I was talking politics yesterday with two artisans doing temporary work on the farm – mnumzane Pulambi and mnumzane Sibane (not their real names) – and the discussion moved to the topic of apartheid. They both spoke about some of their experiences, of which I want to share one. My goal is to conscientize and educate.
Pulambi told us that in the early 80s he once went to a store in Badplaas to buy two tins of polish and deodorant and was accompanied by a friend. ‘Yes – deodorant and two tins of shoe polish; one red, and one brown. It was there by Thandabantu in Badplaas which opened in nineteen eighty – uh… ya no it opened in 1980. I bought my stuff and took my receipt but as we were leaving, my friend tells me he needs to go back and buy something else that he forgot. So I go back inside with him.

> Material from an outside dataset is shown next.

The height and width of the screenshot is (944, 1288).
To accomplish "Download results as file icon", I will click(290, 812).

‘There were two white ladies running the store. One of them saw me holding my stuff, and tells me that I can’t leave the shop without paying for the polish and deodorant. The same two tins of polish and deodorant I had just bought a few minutes before! So I confront her – I was cocky back in those days – and tell her that I had just bought these things from her! She instructs me to show her the receipt, which I do: “Hier, kyk!”, but now this woman snatches the receipt from my hands and carries on telling me to pay for my stuff that I had already paid for! The woman next to her even tried to tell her to just leave us alone but she eventually gave up. She even looked at her colleague, look back at me, and then looked down shamefully. Afterwards the first woman’s man walks in to check what all the commotion was about, at which point I just give up… What was I going to do now?’ says Pulambi defeatedly, implying that the man’s contribution to the conflict would have been more than just verbal.

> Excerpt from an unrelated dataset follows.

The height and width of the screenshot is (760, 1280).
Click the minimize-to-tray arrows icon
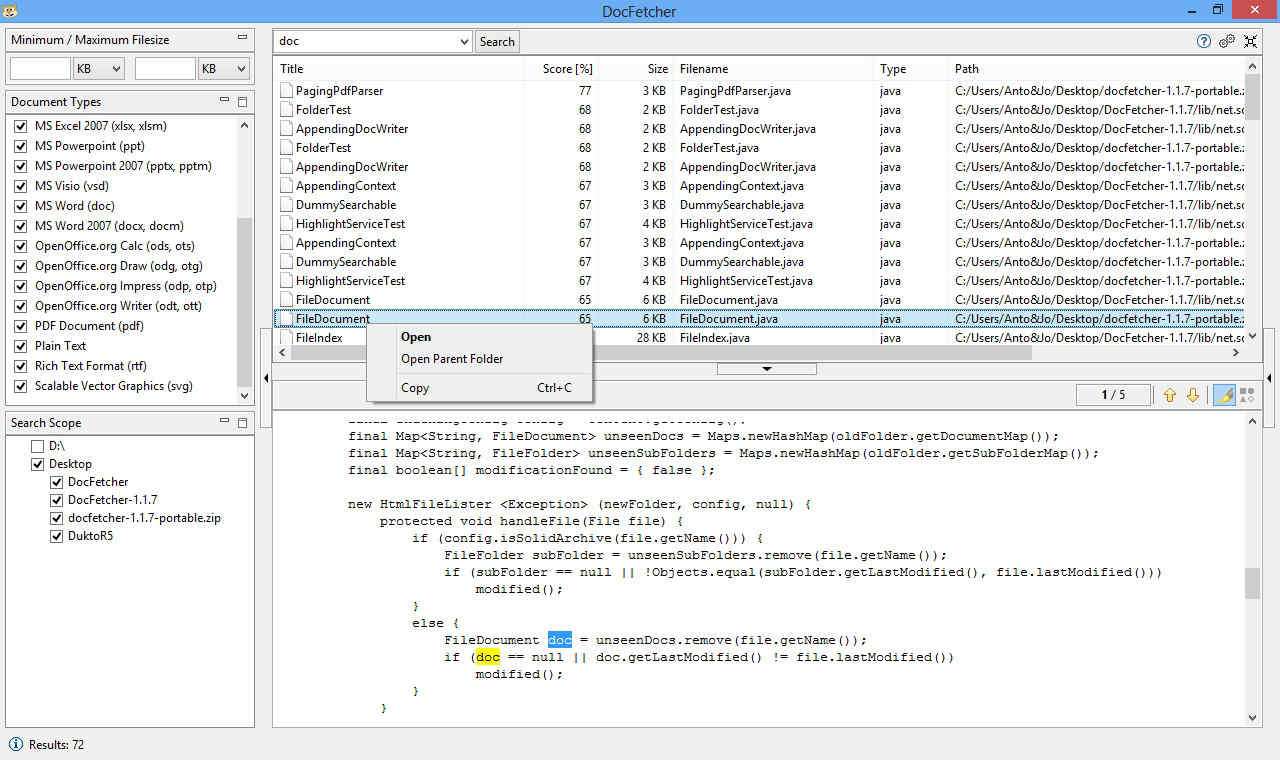pyautogui.click(x=1250, y=41)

I can’t remember whether Pulambi said he eventually paid for the goods or left them – I was laughing out of shock and disbelief. But then he brought the discussion back to politics in a way that explained something that’s been difficult for me to come to terms with: ‘See now this is why we can’t afford to vote for the DA – they’ll bring all of this back. Despite whatever the ANC does, we just can’t.’
While this was an isolated incident involving individuals, it still had everything to do with the cultures they carried within them. That day like many others, all of white South Africa was represented by two white ladies and one white man. That day like many others, the Apartheid State, the full might of its law, and the racist and patriarchal culture that built them stood behind a petty criminal and her two accomplices. That day like many others, a corrupt system of privilege did precisely what it was designed to do – deprive & dispossess.
White South Africans should understand that inasmuch as Apartheid has left uncountable burdens on the black South African, it has left a heavy burden on you too. You inherit from those that came before you a reputation – as children of inhumane and unapologetic people, despite who you are as individuals. Yes, there are black South Africans who live in the South Africa where the colour of your skin and your culture mean nothing more than they’re supposed to, but we are still few and far between, due of the lingering aftermath of apartheid.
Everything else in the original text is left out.